═════ DATA RECORDS ═════

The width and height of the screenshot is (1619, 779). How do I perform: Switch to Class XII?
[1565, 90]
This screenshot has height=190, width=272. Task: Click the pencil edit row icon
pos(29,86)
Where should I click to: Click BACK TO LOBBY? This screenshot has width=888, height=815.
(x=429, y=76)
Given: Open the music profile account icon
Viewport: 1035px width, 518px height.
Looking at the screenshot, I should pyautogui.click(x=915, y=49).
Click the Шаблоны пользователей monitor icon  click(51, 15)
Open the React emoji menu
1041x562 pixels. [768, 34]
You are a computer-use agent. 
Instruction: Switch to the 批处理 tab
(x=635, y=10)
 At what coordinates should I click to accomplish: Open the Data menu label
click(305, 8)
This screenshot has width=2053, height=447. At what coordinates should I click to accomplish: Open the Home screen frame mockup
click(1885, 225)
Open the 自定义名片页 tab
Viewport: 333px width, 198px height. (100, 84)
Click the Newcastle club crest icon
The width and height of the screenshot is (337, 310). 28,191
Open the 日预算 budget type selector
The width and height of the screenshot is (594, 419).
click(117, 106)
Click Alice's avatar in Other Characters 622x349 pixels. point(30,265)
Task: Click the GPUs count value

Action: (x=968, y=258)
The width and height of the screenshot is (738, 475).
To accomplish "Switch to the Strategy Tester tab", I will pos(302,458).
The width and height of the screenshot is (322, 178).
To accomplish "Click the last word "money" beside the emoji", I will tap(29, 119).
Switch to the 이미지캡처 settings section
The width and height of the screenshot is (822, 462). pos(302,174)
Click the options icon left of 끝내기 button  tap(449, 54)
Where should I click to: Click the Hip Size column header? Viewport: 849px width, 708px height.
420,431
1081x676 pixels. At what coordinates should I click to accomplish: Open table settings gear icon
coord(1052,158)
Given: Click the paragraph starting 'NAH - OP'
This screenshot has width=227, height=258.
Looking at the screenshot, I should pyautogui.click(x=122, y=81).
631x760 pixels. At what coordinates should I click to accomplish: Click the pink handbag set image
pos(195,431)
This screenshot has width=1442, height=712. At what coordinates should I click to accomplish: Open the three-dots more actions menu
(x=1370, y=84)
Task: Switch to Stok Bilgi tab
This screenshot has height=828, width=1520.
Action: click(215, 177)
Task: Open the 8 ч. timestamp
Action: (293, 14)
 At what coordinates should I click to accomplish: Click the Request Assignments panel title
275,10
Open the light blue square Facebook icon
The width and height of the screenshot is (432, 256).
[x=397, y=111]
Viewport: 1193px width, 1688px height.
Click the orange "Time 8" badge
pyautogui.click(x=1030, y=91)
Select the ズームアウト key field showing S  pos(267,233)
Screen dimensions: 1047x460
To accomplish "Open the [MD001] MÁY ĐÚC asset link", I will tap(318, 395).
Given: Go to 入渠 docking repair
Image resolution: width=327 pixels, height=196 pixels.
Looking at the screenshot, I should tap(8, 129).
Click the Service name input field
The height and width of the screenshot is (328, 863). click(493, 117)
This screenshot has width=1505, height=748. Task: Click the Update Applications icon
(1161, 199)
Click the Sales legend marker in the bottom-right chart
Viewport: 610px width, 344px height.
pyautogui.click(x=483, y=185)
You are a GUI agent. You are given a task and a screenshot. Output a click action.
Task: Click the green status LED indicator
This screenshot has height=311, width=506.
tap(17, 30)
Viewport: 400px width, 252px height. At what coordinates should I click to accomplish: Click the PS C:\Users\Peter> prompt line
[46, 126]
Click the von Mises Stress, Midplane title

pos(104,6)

═════

TASK GOAL
Each line from the one containing "This screenshot has width=1505, height=748." down to the last line of the material above is to be transcribed exactly, with nothing else included.

RESPONSE BELOW
This screenshot has width=1505, height=748. Task: Click the Update Applications icon
(1161, 199)
Click the Sales legend marker in the bottom-right chart
Viewport: 610px width, 344px height.
pyautogui.click(x=483, y=185)
You are a GUI agent. You are given a task and a screenshot. Output a click action.
Task: Click the green status LED indicator
This screenshot has height=311, width=506.
tap(17, 30)
Viewport: 400px width, 252px height. At what coordinates should I click to accomplish: Click the PS C:\Users\Peter> prompt line
[46, 126]
Click the von Mises Stress, Midplane title

pos(104,6)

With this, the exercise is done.